As ações norte-americanas fecharam em alta nesta segunda-feira, levando o índice Dow Jones à máxima em 14 meses. Um resgate financeiro a Dubai suavizou preocupações acerca de um calote, enquanto o plano da Exxon Mobil de comprar a XTO Energy aumentou o otimismo com a atividade de fusões e aquisições.

CHUCK MIKOLAJCZAK, REUTERS

14 de dezembro de 2009 | 19h48

O plano do Citigroup de devolver ao governo dos EUA cerca de 20 bilhões de dólares em financiamentos obtidos em meio à crise global também ajudou a sustentar o tom positivo, uma semana após o Bank of America ter pago integralmente 45 bilhões de dólares em empréstimos governamentais.

O Dow Jones, referência da bolsa de Nova York, avançou 0,28 por cento, para 10.501 pontos. O Nasdaq Composite subiu 0,99 por cento, para 2.212 pontos.
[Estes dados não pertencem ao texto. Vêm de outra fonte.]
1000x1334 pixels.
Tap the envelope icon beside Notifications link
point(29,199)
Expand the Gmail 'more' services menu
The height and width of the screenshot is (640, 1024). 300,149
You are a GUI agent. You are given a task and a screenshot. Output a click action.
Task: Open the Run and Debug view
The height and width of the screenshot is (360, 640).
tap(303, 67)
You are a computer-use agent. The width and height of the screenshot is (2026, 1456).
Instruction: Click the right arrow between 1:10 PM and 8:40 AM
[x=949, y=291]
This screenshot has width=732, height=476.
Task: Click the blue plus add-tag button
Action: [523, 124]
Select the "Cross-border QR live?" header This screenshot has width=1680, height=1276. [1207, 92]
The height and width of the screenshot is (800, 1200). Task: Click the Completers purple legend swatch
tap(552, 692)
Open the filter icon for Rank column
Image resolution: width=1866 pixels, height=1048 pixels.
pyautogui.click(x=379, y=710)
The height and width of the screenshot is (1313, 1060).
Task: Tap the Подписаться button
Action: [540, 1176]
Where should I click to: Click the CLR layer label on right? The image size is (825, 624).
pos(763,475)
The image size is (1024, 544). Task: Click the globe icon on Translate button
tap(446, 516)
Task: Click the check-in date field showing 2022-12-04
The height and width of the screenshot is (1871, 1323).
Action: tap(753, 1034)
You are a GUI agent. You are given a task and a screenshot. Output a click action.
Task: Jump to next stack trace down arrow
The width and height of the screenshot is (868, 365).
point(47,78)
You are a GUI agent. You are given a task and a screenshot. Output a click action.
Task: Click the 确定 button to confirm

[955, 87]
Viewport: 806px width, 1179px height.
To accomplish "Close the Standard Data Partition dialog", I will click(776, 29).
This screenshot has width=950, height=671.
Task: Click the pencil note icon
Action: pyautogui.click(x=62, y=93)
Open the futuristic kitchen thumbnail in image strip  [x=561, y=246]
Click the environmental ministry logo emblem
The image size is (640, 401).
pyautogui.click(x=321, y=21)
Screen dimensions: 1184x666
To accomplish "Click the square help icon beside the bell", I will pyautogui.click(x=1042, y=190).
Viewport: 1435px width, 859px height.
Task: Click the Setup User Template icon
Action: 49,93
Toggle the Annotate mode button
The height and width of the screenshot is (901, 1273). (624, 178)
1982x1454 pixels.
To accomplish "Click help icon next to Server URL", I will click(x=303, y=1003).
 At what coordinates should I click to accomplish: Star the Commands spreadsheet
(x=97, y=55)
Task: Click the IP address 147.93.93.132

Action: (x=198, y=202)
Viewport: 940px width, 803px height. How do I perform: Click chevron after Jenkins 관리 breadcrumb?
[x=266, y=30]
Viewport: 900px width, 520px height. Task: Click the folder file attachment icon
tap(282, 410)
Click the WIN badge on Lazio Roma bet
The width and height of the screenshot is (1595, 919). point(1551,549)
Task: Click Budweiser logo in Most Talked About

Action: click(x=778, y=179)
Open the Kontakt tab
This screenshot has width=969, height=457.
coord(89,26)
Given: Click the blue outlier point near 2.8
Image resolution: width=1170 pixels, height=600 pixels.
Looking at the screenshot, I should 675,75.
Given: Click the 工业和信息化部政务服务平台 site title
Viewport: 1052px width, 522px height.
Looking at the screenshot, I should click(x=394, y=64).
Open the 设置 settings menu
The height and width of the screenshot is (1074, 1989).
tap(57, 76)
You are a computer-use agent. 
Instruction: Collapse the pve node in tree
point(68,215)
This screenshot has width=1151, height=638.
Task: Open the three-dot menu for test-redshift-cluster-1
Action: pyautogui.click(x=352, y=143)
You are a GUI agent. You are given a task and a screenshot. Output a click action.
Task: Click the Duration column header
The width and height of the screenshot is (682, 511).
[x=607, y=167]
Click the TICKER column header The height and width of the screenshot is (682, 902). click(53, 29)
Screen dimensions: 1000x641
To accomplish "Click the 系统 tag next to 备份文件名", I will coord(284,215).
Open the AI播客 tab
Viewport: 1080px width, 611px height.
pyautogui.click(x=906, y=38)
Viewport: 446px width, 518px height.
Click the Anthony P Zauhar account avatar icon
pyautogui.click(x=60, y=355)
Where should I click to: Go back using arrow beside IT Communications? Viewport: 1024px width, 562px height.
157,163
O Standard & Poor's 500 ganhou 0,70 por cento, para 1.114 pontos.

O Nasdaq encerrou no maior patamar em 15 meses.

No front corporativo, a Exxon Mobil informou que comprará a fornecedora de gás natural XTO Energy em operação envolvendo ações avaliada em cerca de 30 bilhões de dólares, excluindo a dívida.

Numa outra notícia positiva, Abu Dhabi disse nesta segunda-feira que oferecerá 10 bilhões de dólares em ajuda ao emirado vizinho de Dubai, com 4,1 bilhões de dólares para pagamento de débitos em vencimento.

"Isso com certeza aliviou a pressão sobre bancos europeus, elevando a confiança no sistema financeiro como um todo", afirmou Peter Jankovskis, um dos vice-presidentes de investimento da OakBrook Investments LLC, em Lisle, Illinois.